⟨

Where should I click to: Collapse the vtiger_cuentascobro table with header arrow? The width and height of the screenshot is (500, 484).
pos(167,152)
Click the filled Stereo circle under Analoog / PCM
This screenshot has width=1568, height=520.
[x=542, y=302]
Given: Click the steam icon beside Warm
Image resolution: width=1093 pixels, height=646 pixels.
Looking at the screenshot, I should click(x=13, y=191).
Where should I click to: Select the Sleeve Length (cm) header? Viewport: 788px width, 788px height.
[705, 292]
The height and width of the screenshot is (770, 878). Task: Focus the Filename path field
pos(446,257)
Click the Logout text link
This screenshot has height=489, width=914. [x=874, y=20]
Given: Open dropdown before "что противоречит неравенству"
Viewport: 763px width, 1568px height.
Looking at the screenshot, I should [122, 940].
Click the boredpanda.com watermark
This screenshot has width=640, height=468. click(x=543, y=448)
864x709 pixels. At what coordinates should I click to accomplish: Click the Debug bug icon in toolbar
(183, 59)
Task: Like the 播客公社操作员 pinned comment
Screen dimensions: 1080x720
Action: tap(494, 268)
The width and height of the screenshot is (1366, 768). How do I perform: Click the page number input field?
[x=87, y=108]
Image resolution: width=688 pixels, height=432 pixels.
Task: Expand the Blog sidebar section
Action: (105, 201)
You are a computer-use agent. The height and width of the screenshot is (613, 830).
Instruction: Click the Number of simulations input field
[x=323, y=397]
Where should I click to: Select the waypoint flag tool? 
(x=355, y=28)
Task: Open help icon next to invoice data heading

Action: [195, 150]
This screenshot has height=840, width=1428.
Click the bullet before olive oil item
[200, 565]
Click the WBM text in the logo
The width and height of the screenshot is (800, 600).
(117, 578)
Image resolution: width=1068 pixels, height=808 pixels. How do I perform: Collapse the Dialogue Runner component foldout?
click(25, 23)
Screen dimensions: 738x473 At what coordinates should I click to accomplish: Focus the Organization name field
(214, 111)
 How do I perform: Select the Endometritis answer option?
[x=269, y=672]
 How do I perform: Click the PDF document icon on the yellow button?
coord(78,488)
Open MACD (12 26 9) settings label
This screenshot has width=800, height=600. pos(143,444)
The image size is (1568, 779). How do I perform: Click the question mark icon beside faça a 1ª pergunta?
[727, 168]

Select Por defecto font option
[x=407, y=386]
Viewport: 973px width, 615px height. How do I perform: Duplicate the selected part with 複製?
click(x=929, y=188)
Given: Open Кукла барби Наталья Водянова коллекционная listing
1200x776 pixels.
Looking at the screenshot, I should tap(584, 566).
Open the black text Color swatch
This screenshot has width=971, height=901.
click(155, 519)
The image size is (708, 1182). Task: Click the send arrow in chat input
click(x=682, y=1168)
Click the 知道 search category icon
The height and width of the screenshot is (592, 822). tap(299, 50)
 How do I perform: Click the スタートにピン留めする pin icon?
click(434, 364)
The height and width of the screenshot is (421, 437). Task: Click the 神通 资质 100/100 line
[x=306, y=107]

⟩

● Your goal:
From the entries above, write out only the lines starting at the line that holds "Screen dimensions: 738x473" and ending at the line that holds "Given: Open Кукла", keeping both and matching them exactly.

● Exercise solution:
Screen dimensions: 738x473 At what coordinates should I click to accomplish: Focus the Organization name field
(214, 111)
 How do I perform: Select the Endometritis answer option?
[x=269, y=672]
 How do I perform: Click the PDF document icon on the yellow button?
coord(78,488)
Open MACD (12 26 9) settings label
This screenshot has width=800, height=600. pos(143,444)
The image size is (1568, 779). How do I perform: Click the question mark icon beside faça a 1ª pergunta?
[727, 168]

Select Por defecto font option
[x=407, y=386]
Viewport: 973px width, 615px height. How do I perform: Duplicate the selected part with 複製?
click(x=929, y=188)
Given: Open Кукла барби Наталья Водянова коллекционная listing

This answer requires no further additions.